Counting problem(principle of inclusion and exclusion)

Question

Let C(n) denote the number of integers that are coprime to n from 1 to n, determine the value of C(36) and C(900)

Please lend me a hand, I know principle of inclusion and exclusion but I can't figure a way to use it. Thank you in advance

Answer 1

I'll compute $C(60)$ for you. Since $60=2^2*3*5$, we only have to consider the three primes $2$, $3$, and $5$. It is easier to compute the number of factors which are not coprime to $60$ and then subtract.

There are $\frac{60}{2}=30$ integers less than or equal to $60$ which are divisible by $2$ (and hence are not coprime to $60$).

There are $\frac{60}{3}=20$ integers less than or equal to $60$ which are divisible by $3$ (and hence are not coprime to $60$).

There are $\frac{60}{5}=12$ integers less than or equal to $60$ which are divisible by $5$ (and hence are not coprime to $60$).

The sum of these three is $62$ which is greater than the number of integers less than or equal to $60$, so obviously, some over-counting has occurred.
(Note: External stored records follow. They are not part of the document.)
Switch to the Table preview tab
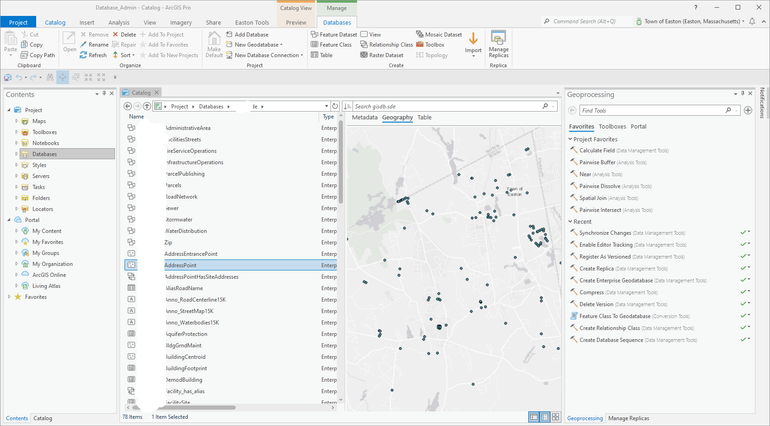770x426 pixels. point(424,117)
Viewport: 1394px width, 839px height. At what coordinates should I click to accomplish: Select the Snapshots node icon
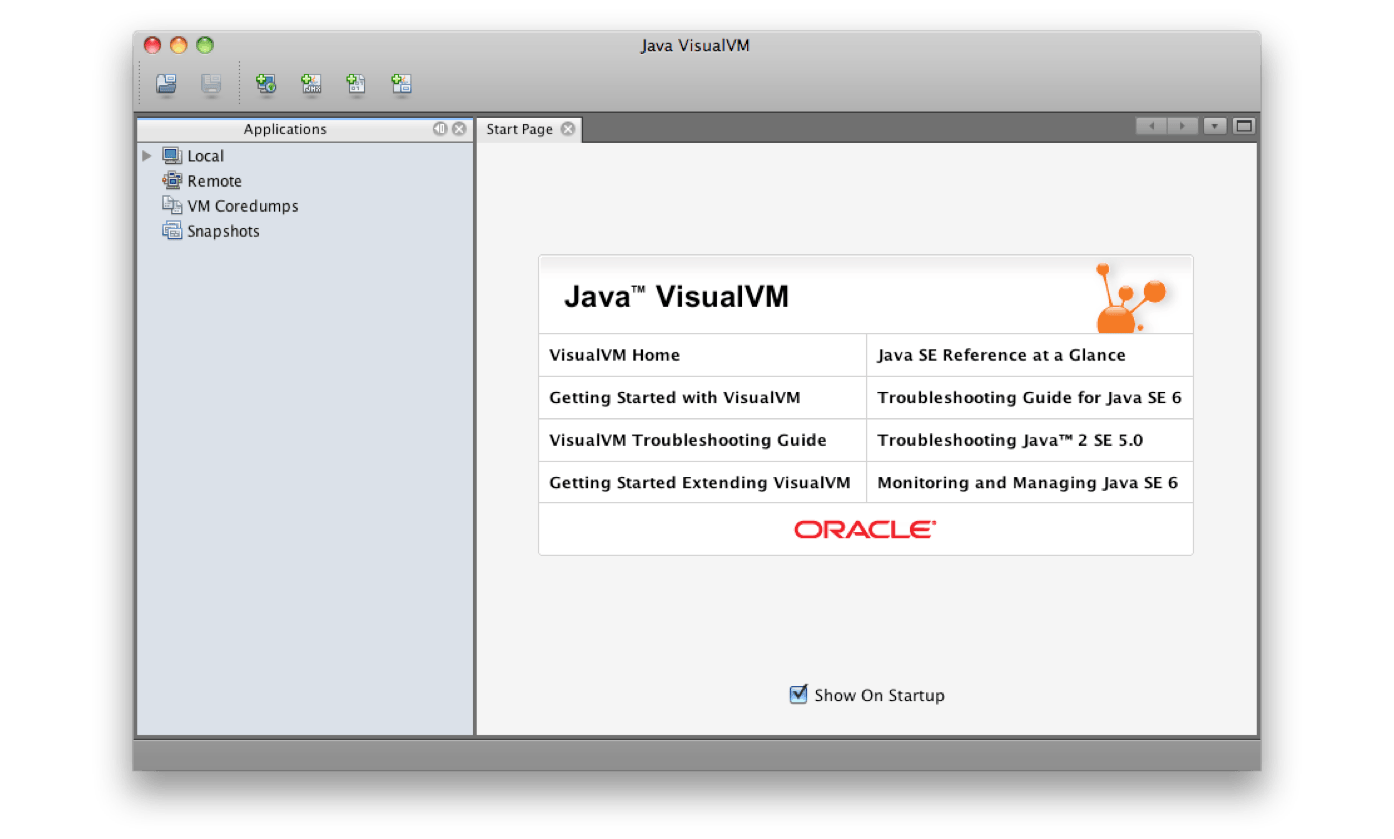click(x=172, y=231)
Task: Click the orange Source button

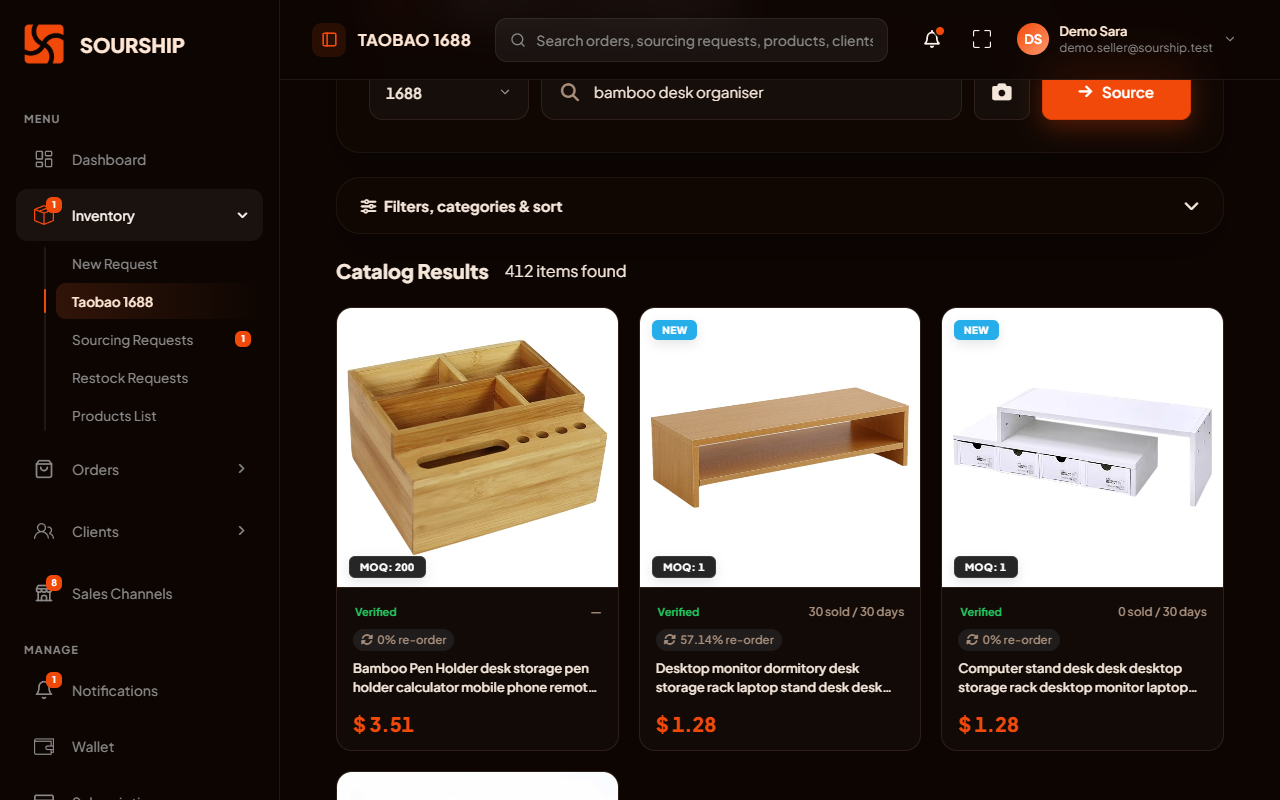Action: tap(1116, 93)
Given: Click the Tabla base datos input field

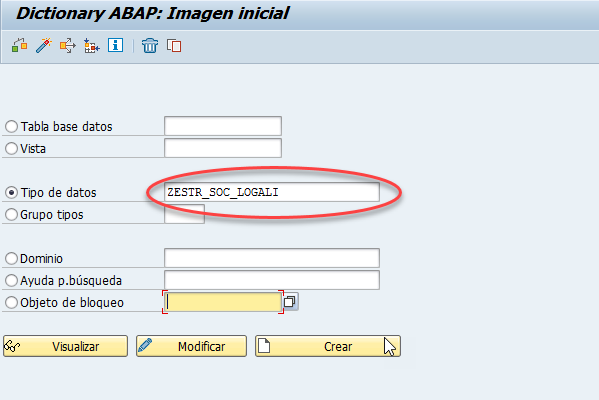Looking at the screenshot, I should coord(223,126).
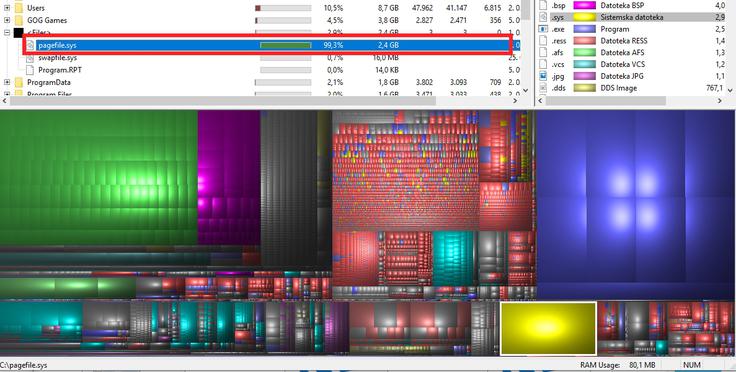Screen dimensions: 736x372
Task: Expand the ProgramData tree node
Action: point(7,82)
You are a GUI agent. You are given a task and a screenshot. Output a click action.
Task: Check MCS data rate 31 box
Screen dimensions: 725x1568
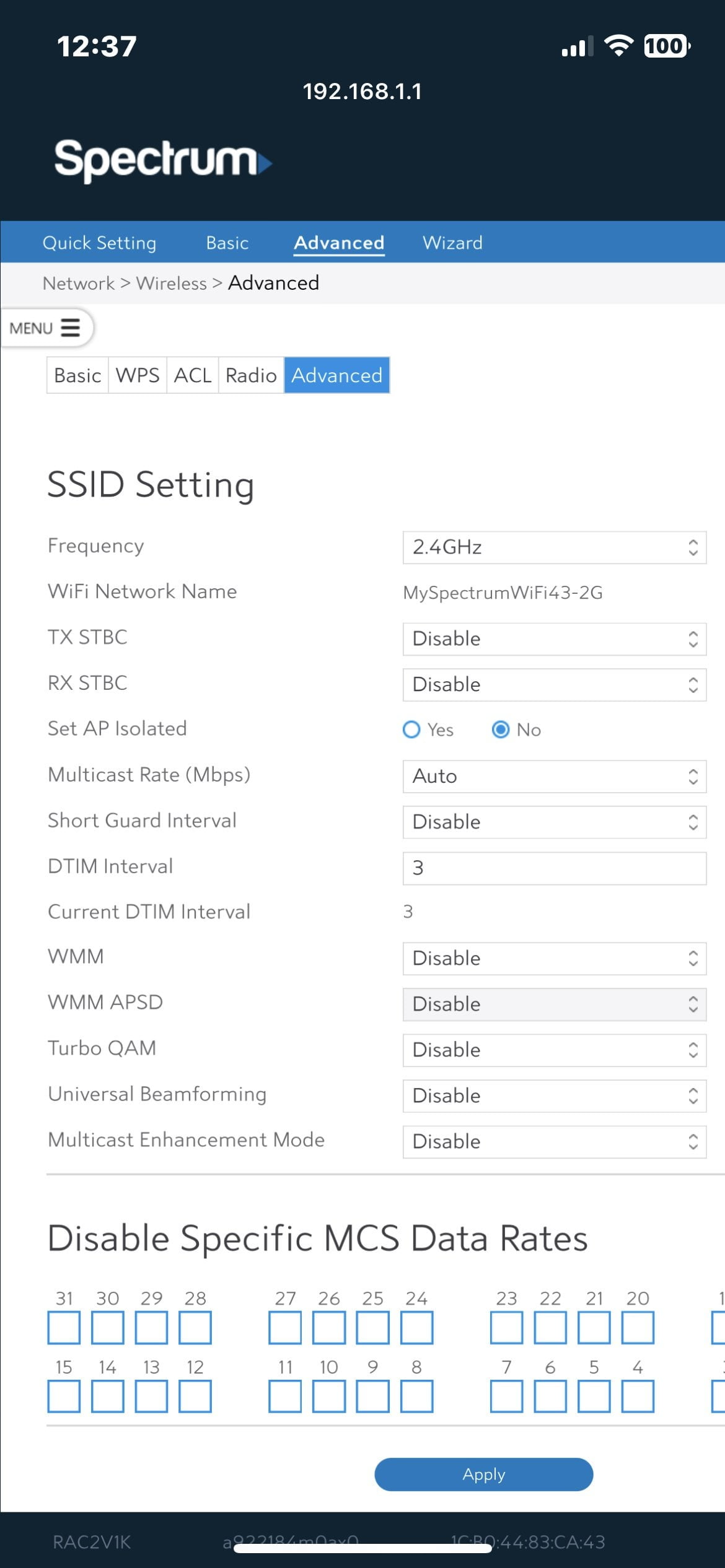tap(64, 1328)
There are $\frac{60}{6}=10$ integers less than or equal to $60$ which are divisible by $2\cdot 3$ (and hence are overcounted).

There are $\frac{60}{10}=6$ integers less than or equal to $60$ which are divisible by $2\cdot 5$ (and hence are overcounted).

There are $\frac{60}{15}=4$ integers less than or equal to $60$ which are divisible by $3\cdot 5$ (and hence are overcounted).

Now, there are two integers less than or equal to $60$ which are divisible by all three of $2$, $3$, and $5$; they are $30$ and $60$.

Then, using the inclusion-exclusion principle, there are $$(30+20+12)-(10+6+4)+2=62-20+2=44$$ integers less than or equal to $60$ which are not coprime to $60$. This leaves $16$ integers which are coprime to $60$.

Alternative hint: this is Euler's totient function, which is multiplicative and has a closed form.

Answer 2

Hint: If $p_1,\ldots,p_m$ are the prime divisors of $n$. Start with $n$. Now you need to exclude all the multiples of $p_1,\ldots,p_m$ smaller than or equal to $n$. But you've excluded twice the multiples of $p_ip_j$ for $i,j = 1,\ldots, m$ where $i\neq j$, so include those. Now you've included once too many times the multiples of $p_ip_jp_k$, so exclude those. Continue until you include/exclude the multiples of $p_1\cdot\ldots\cdot p_m$.